"Jésus, lui saisissant la main, le releva et il se mit debout"

Publié le par Père Maurice Fourmond

Lundi de Pentecôte

16 mai 2016

 

Évangile Marc 9, 14-29

Homélie

 

    Ce récit de l’évangile, comme tout passage biblique, demande à être interprété en fonctions des conditions dans lesquelles ce récit a été écrit. Aujourd’hui, les réactions pathologiques du fils malade de l’évangile seraient reconnues avec évidence comme un état épileptique, tous les symptômes concordent. Mais à l’époque de Jésus, la culture voulait que ce qui apparaissait comme un état physique anormal, était dû à un esprit mauvais, à un démon. Jésus, en prenant totalement la condition humaine, n’avait pas d’autres connaissances que celles de son époque. Jésus, comme tout le monde croyait que l’enfant était habité par un esprit mauvais. Pour guérir l’enfant, il fallait faire sortir l’esprit mauvais qui l’habitait et les témoins de la scène ne pouvaient pas interpréter autrement la guérison de l’enfant. Aujourd’hui, pour être fidèles à la Parole de Dieu, il faut dépasser les interprétations de l’époque de Jésus pour comprendre quel message pour l’aujourd’hui de nos vies nous est offert à travers ce récit.

 

    Or ce message est contenu dans quelques phrases essentielles de cet évangile. La première est que seul Jésus peut nous guérir, non pas de nos maladies physiques, mais de ce qui nous empêche de vivre. Cela est souligné par le fait que les disciples ne peuvent rien faire. Comment ne pas nous rappeler la parole de Jésus qui confirme le récit : "Moi, je suis la vigne, et vous, les sarments. Celui qui demeure en moi et en qui je demeure, celui-là porte beaucoup de fruit, car, en dehors de moi, vous ne pouvez rien faire" Jn 15, 5. C’est en étant relié au Christ Jésus que la lumière peut illuminer notre vie.

 

    Une autre parole nous touche, c’est le cri du père de l’enfant : « Je crois, Seigneur, mais viens au secours de mon manque de foi ». N’est-ce pas notre propre prière. En effet qui n’a pas conscience de la fragilité de sa foi.
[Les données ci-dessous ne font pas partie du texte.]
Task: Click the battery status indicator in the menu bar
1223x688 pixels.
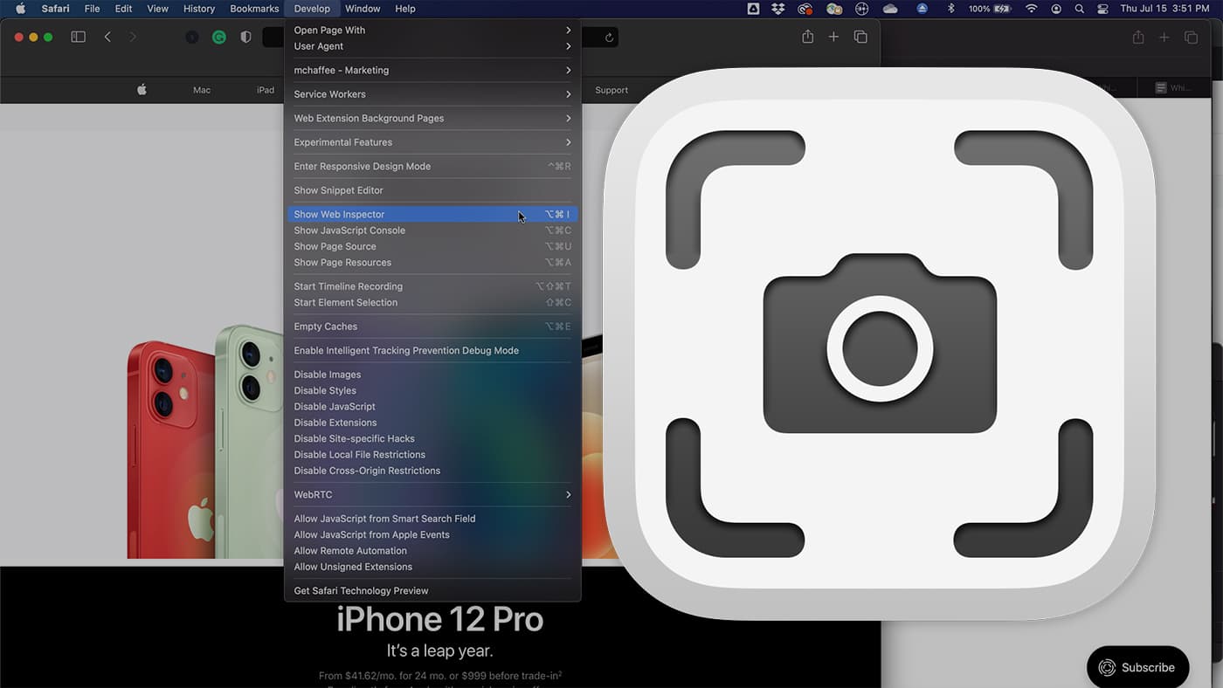Action: tap(988, 9)
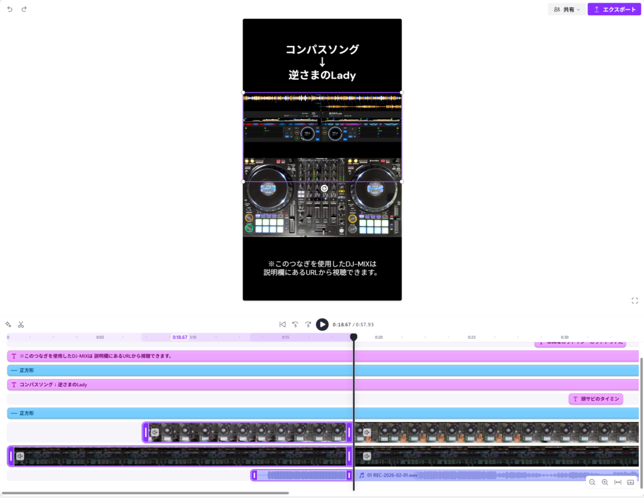Toggle mute on the selected upper video clip
This screenshot has height=498, width=644.
(155, 433)
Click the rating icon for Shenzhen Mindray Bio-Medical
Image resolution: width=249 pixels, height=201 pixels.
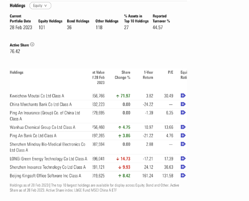[x=183, y=144]
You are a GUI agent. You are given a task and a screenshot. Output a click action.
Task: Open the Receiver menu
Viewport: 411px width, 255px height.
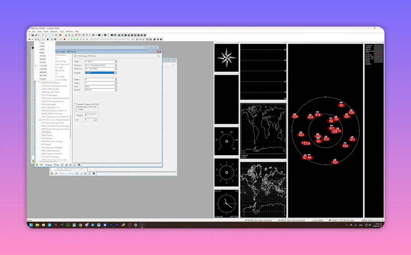[54, 31]
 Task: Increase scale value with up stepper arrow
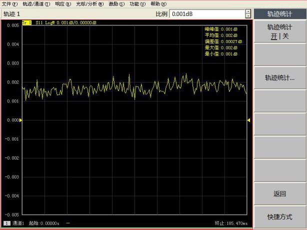tap(248, 12)
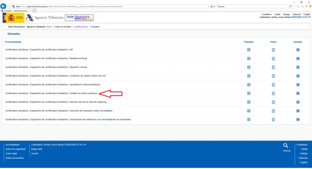Click Inicio link in the breadcrumb

[x=49, y=27]
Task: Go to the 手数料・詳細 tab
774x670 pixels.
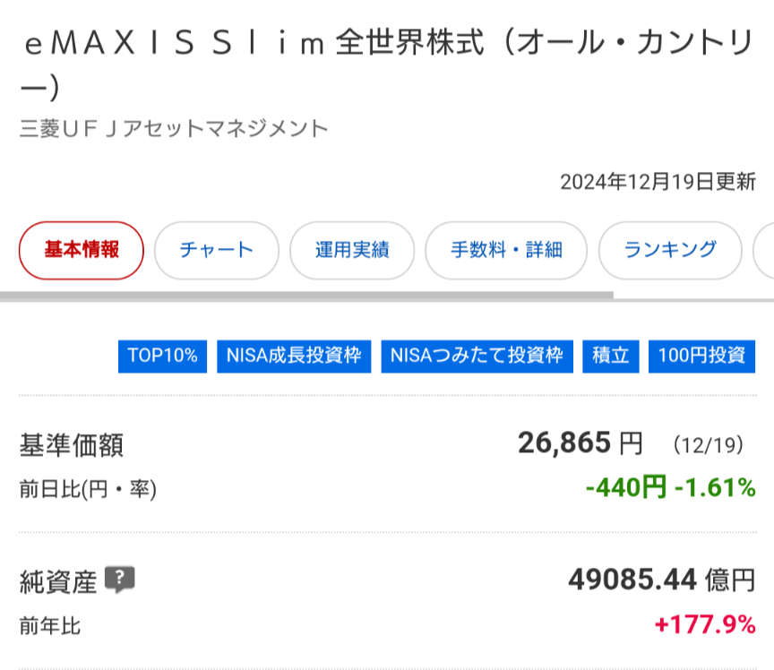Action: point(506,251)
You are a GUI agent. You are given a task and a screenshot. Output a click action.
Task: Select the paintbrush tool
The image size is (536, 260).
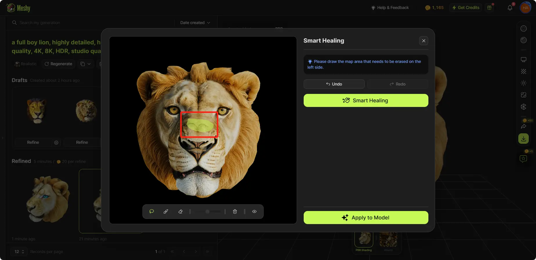point(166,212)
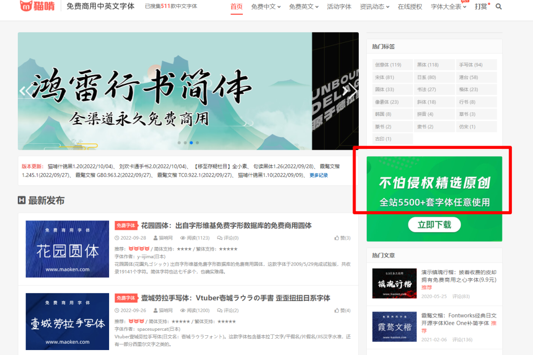Screen dimensions: 533x355
Task: Click the green 立即下载 button
Action: (434, 224)
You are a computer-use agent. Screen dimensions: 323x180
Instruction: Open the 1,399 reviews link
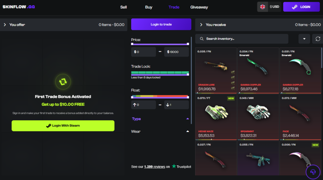155,167
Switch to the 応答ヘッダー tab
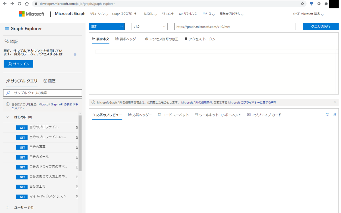The width and height of the screenshot is (341, 213). point(140,115)
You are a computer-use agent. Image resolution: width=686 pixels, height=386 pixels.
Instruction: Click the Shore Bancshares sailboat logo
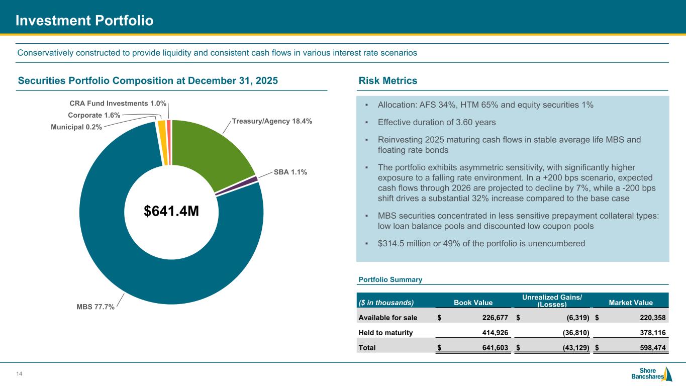[x=651, y=374]
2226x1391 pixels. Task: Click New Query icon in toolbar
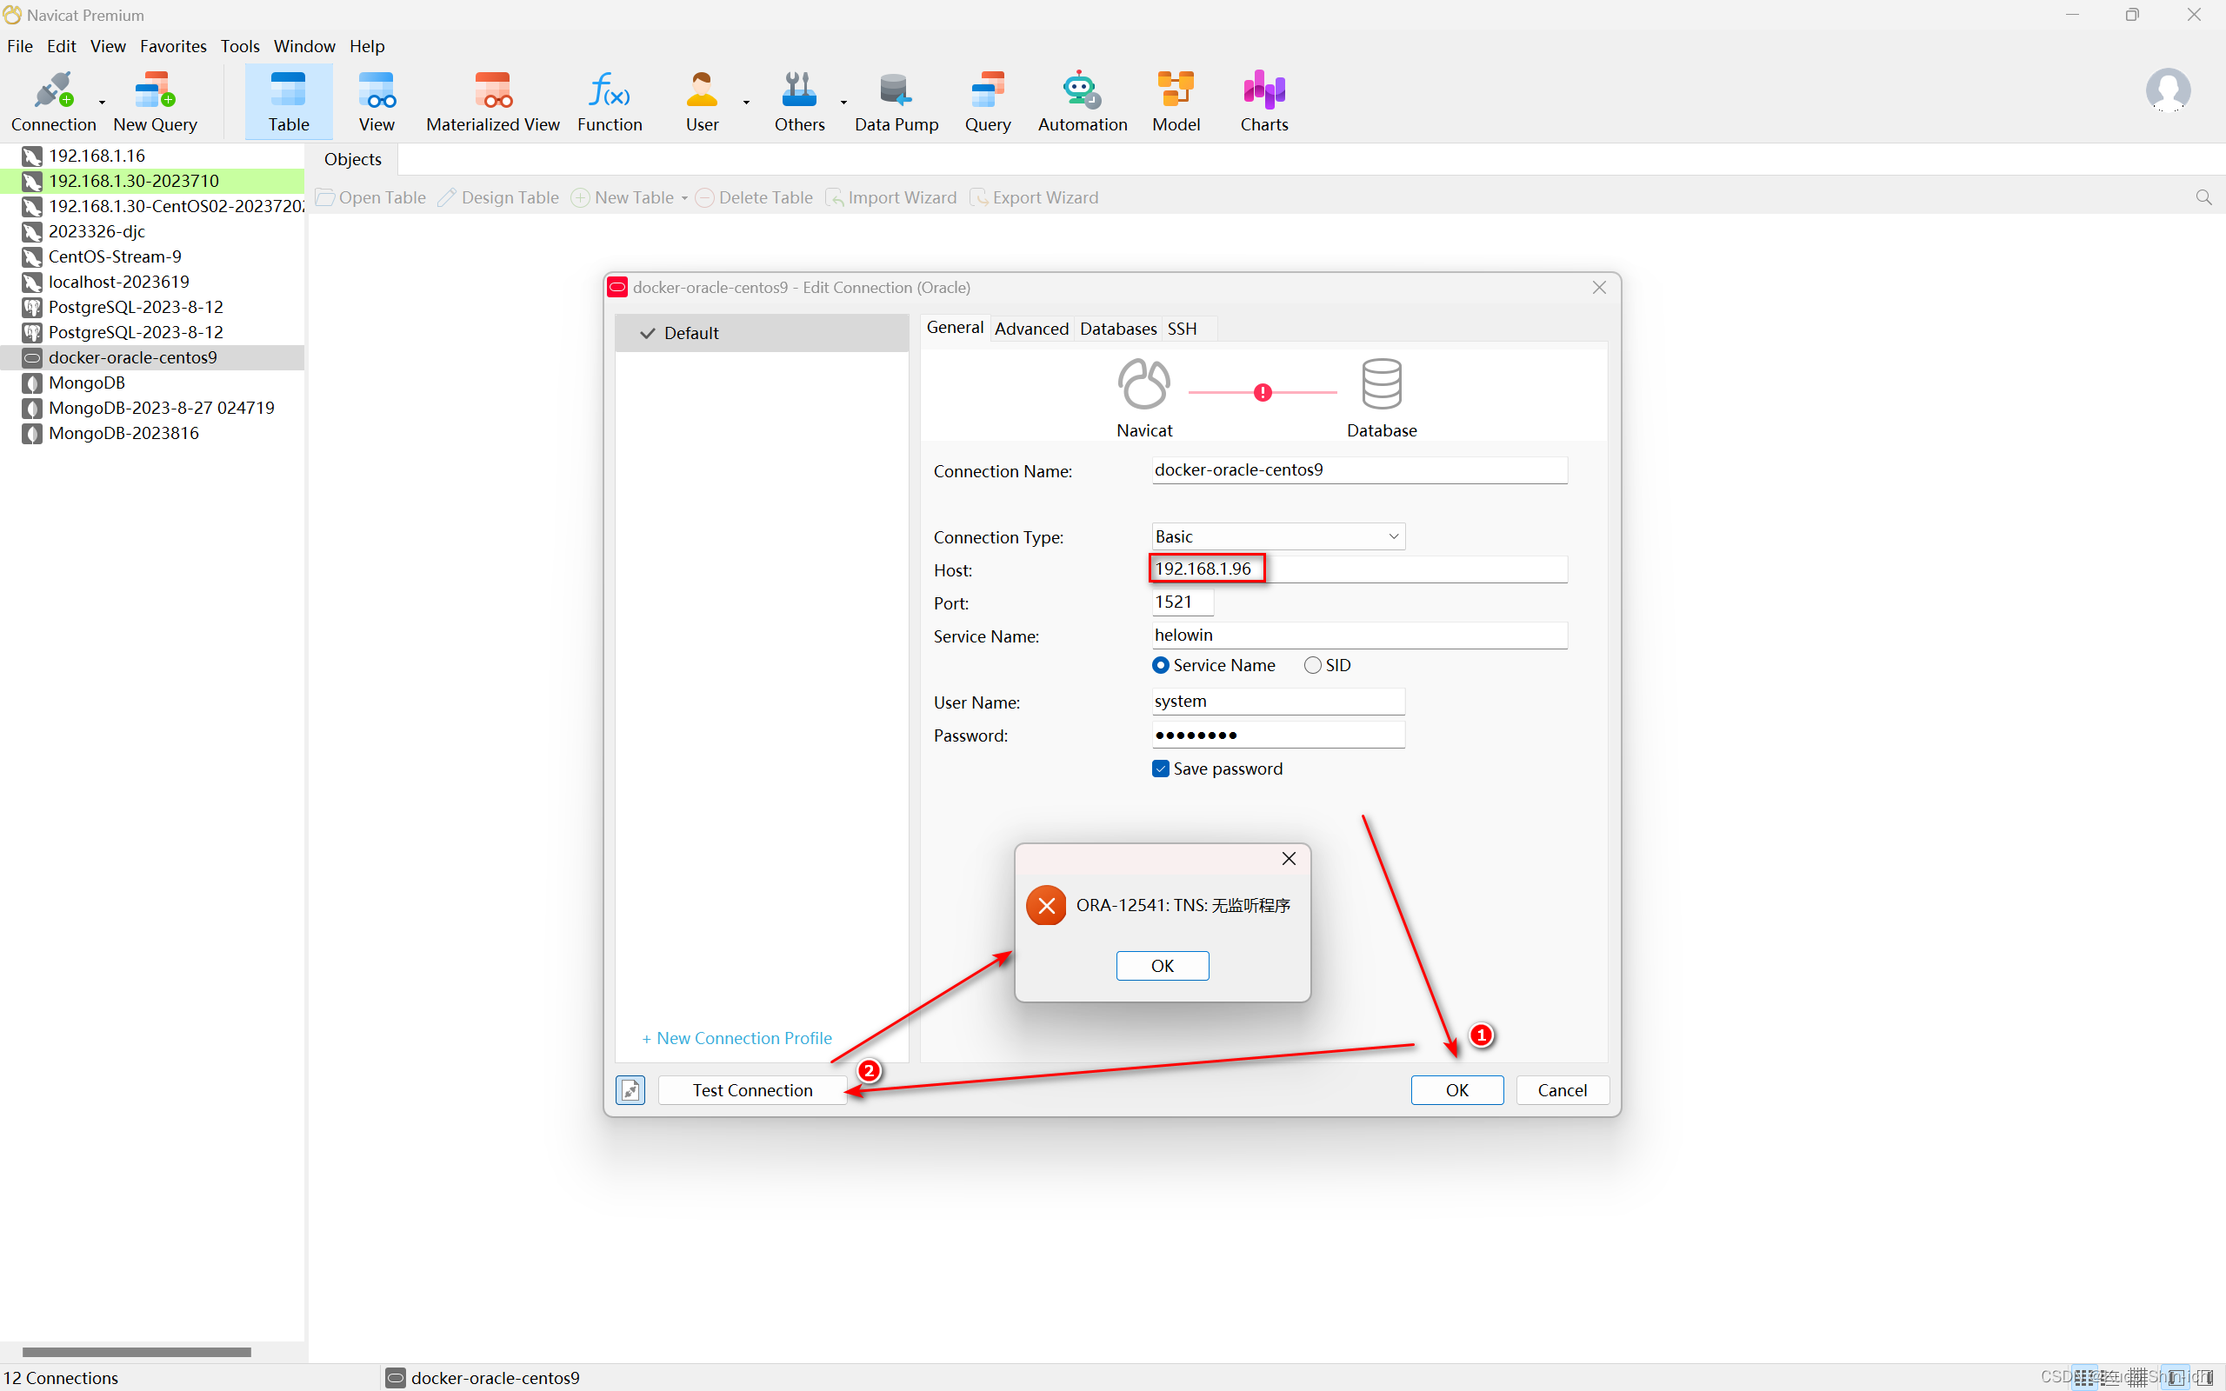point(155,99)
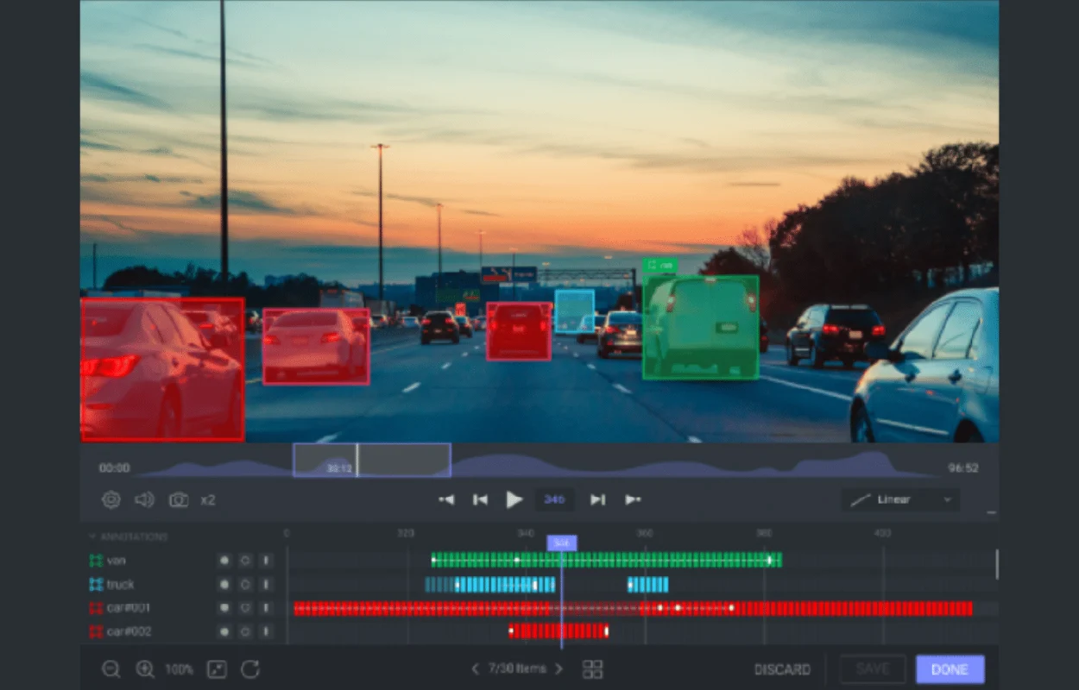1079x690 pixels.
Task: Select the snapshot camera icon in the toolbar
Action: tap(177, 499)
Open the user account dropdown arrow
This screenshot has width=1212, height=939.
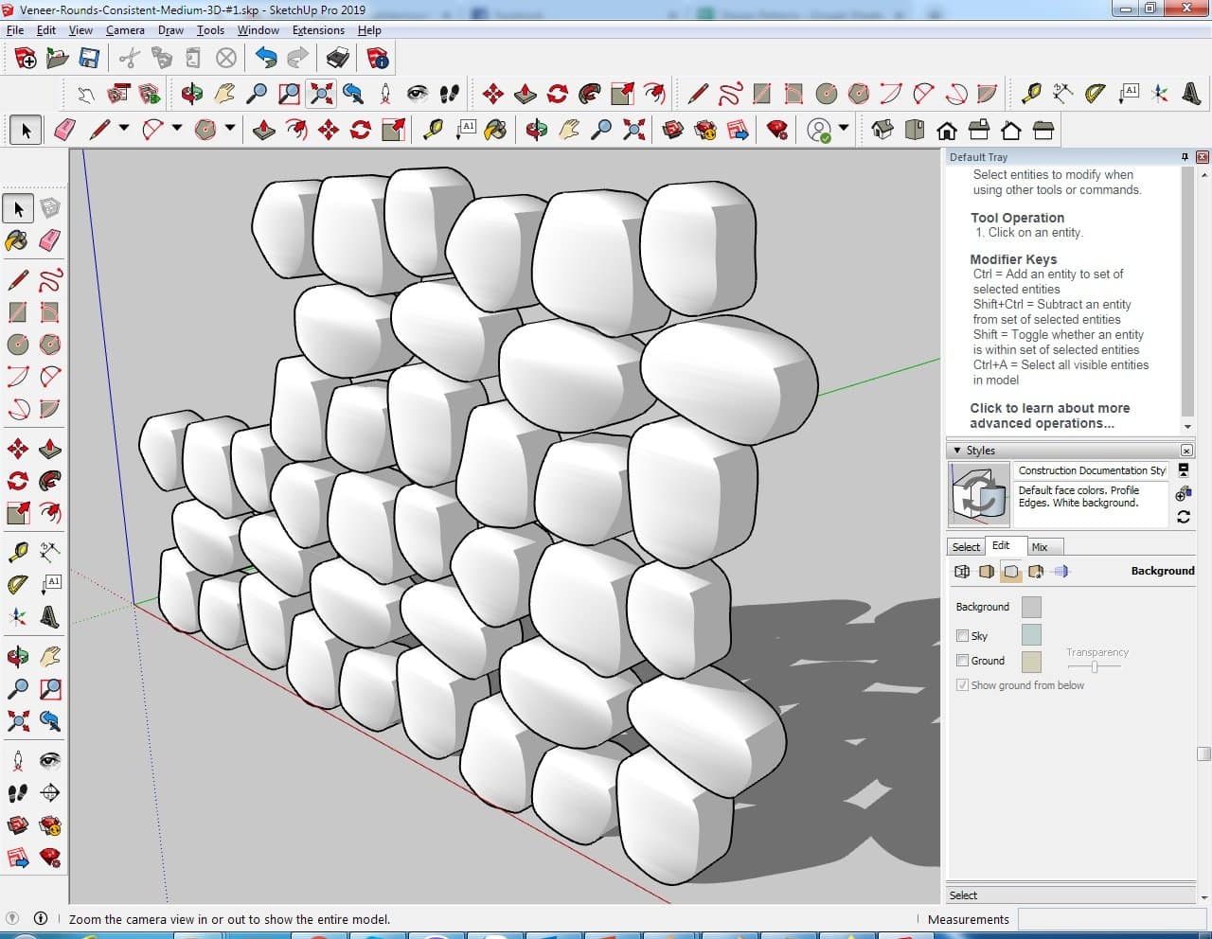point(844,129)
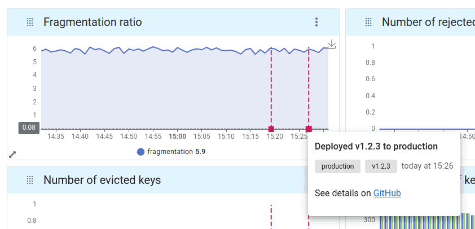This screenshot has width=475, height=229.
Task: Click the 0.08 y-axis value badge
Action: [x=29, y=127]
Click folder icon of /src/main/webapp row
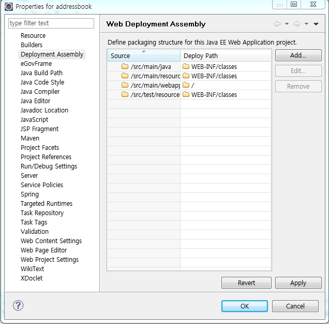Image resolution: width=329 pixels, height=324 pixels. [125, 85]
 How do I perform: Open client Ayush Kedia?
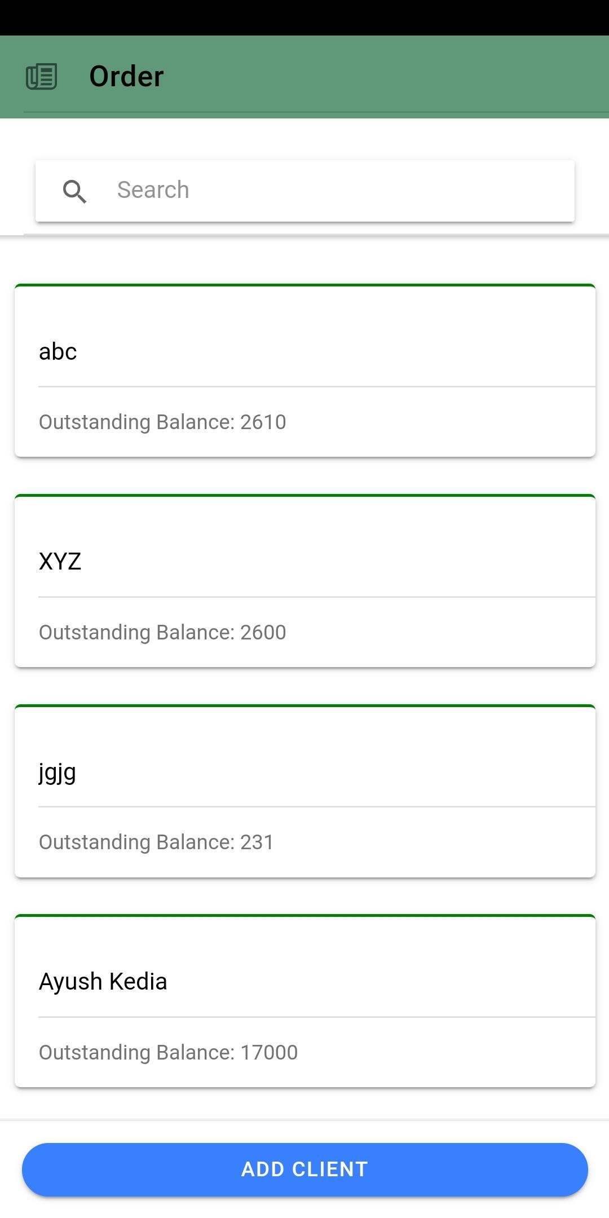(103, 982)
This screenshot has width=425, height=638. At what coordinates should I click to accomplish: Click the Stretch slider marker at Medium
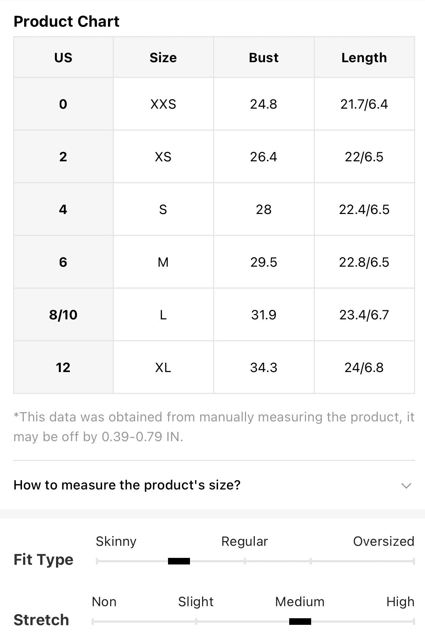(x=300, y=621)
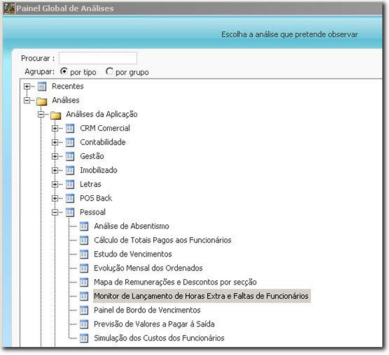Select Previsão de Valores a Pagar à Saída
The image size is (389, 355).
(x=154, y=324)
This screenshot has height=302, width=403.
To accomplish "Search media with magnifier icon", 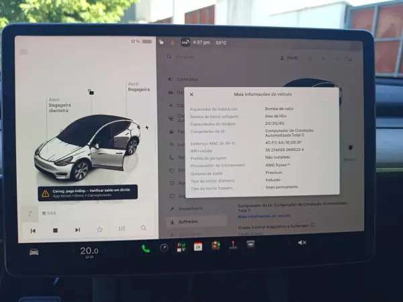I will click(144, 228).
Certes nous sommes profondément attachés au Christ Jésus mais nous nous sentons bien faibles lorsqu’il s’agit de comprendre la présence et l’action de ce Seigneur. Aussi nous devons sans cesse demander à l’Esprit Saint de ranimer notre confiance et de nous aider à nous attacher à la personne de Jésus au-delà de nos interrogations et de nos doutes. Il nous faut souvent redire au Seigneur la parole de son ami Pierre : « Seigneur, à qui irions-nous, tu as les paroles de la vie éternelle » Jn 6, 68.

 

    Vient ensuite le moment central de notre récit. L’enfant est considéré comme mort et l’évangile continue : "Mais Jésus, lui saisissant la main, le releva et il se mit debout". D’une certaine manière, nous sommes comme morts ainsi que le rappelle l’apôtre Paul dans sa lettre aux Éphésiens : "Mais Dieu est riche en miséricorde ; à cause du grand amour dont il nous a aimés, nous qui étions des morts par suite de nos fautes, il nous a donné la vie avec le Christ : c’est bien par grâce que vous êtes sauvés" Ep 2, 4-5. Il nous est facile de nous mettre à la place de l’enfant que le mal a terrassé : les obscurités de nos vies où nous sommes comme morts ; et Jésus comme pour l’enfant nous saisit par la main, nous relève et alors nous nous remettons debout afin de reprendre le chemin de notre vie.

 

    Le dernier message est contenu dans l’explication que Jésus donne : cela ne peut se faire que par la prière. Nous avons conscience que pour avancer sur le chemin de la vie, à la fois tout dépend de nous car Dieu nous a voulu des êtres libres, mais aussi que tout dépend de Dieu et c’est pourquoi la prière, c’est-à-dire notre relation d’amour avec Dieu est indispensable.

 

    Dans notre eucharistie, que la prière du père dont le fils est malade soit notre prière, confiants que nous voulons être en la tendresse de Dieu.